RECOIL
SUBHUMAN
ALBUM MUTE, EMI RELEASE: JULY 9, 2007 REVIEW: JULY 1, 2007


Well now here's a fine kettle of fish. Seven years of silence ended. Is it any wonder I've been playing this thing non-stop? One does not get new work from Alan Wilder very often. A more reclusive, reluctant musician would be difficult to find. Yet he ventured out of The Thin Line (his studio for those of you who're wondering) to work with a Texan named Joe Richardson. And a lass called Carla Trevaskis.

From the first track, the single "Prey", you suddenly remember why it is you suffer through the droughts between albums from Recoil. The sudden tempo changes, the atmospheres. Wilder's usage of tension has never been better. Recoil induce vertigo at times, Alan's singular ability to meld his production prowess into creatively viable yet thoroughly menacing tracks short-circuits the unwary who casually listen to his work. There is no such thing as a casual Recoil fan, by the way.

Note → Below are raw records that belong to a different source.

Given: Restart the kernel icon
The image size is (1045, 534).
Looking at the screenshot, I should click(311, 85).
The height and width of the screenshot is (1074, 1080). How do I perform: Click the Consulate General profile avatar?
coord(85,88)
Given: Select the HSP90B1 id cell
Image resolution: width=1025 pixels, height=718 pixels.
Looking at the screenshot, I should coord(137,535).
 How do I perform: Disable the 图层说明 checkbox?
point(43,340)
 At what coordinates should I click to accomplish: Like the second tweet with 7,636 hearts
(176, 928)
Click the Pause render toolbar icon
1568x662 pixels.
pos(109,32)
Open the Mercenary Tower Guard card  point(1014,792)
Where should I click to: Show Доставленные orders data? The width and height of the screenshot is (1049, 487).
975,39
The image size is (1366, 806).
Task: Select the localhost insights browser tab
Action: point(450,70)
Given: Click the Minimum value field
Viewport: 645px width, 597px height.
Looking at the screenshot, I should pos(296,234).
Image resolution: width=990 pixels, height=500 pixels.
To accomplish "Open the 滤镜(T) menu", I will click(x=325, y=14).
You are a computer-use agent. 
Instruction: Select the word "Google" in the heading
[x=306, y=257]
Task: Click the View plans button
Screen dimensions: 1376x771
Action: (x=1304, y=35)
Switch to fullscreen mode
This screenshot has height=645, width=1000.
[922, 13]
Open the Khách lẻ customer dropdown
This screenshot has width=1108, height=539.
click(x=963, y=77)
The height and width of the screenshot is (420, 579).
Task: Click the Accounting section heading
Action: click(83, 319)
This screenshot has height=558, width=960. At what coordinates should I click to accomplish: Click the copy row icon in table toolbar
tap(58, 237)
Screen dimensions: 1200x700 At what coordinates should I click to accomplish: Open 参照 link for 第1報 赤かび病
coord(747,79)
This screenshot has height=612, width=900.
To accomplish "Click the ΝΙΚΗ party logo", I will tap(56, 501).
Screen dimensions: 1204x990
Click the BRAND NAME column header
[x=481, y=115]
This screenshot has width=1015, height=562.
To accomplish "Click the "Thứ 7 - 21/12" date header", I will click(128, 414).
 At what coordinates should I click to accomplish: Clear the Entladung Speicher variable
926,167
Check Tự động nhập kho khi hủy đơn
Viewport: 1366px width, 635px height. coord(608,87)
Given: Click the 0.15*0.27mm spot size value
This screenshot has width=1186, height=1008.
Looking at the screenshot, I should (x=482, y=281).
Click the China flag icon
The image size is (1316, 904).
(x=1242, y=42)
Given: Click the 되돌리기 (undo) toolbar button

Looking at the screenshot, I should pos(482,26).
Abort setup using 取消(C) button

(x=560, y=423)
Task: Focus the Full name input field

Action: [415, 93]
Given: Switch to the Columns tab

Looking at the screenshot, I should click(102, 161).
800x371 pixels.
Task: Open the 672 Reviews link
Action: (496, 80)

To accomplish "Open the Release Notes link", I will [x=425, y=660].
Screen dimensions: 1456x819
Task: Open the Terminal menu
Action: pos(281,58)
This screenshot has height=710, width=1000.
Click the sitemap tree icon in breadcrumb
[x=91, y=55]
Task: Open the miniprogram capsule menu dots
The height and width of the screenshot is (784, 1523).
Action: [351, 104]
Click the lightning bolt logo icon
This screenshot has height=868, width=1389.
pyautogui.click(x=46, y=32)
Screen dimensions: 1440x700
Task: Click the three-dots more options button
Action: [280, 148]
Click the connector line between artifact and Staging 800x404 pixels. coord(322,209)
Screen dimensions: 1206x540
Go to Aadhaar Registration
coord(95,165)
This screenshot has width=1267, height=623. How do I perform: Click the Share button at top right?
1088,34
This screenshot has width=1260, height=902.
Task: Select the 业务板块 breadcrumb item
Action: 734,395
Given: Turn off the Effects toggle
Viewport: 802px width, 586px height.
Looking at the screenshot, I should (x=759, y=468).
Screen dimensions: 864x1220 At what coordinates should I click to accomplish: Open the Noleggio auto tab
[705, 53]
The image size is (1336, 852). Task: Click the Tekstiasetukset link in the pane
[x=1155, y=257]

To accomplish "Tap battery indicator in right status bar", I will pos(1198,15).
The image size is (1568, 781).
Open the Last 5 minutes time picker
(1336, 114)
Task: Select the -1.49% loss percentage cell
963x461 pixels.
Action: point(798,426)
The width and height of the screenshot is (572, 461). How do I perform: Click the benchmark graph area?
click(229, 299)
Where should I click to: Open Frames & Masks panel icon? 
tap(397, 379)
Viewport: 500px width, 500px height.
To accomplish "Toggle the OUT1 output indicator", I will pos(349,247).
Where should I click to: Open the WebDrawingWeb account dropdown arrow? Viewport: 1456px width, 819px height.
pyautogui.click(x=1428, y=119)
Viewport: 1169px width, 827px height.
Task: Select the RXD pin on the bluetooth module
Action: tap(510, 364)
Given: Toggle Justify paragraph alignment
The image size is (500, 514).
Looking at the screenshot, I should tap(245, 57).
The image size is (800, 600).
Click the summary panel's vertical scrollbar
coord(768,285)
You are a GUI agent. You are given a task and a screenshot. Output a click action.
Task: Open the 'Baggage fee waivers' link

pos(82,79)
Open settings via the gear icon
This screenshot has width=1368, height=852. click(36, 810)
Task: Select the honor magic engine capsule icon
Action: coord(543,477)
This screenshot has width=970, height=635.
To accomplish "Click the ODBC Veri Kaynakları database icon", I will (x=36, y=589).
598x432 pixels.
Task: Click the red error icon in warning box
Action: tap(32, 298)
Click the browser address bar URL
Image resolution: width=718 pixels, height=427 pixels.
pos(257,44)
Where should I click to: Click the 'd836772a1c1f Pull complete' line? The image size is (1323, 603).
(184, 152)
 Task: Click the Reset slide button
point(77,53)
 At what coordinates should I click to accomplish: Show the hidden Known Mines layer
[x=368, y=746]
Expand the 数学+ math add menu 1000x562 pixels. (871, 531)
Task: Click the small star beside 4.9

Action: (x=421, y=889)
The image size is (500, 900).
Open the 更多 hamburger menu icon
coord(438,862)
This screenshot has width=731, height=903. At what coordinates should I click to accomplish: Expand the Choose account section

The growth from his last outing (2000's "Liquid") to this album blows me away.

"Allelujah" is at times reminiscent of "Missing Piece" and yet it is different enough that I cannot fault its basis of breathy feminine vocals, immense cinematic presence and almost dream-like tempo. "The Killing Ground" by contrast begins somberly, gently nudging you along until it just flat out explodes like some kind of tune from an all-night dance hall in hell with an exhortive message which when one looks beneath the mythological context is just devastating. It is currently my favourite track of the album. I wonder what this song would have sounded like with say, Johnny Cash singing on it... another question which must remain unanswered.

This album is the fruition of what began back in 1993 on an album we all know quite well. The continuation was 1997's "Unsound Methods" and now, some fourteen years later, I'm going to go out on a limb and posit that this is what he truly had in mind when he was wasting his time in a chart-courting prima-donna finishing academy who have since become neither creative nor viable in any sense of the word.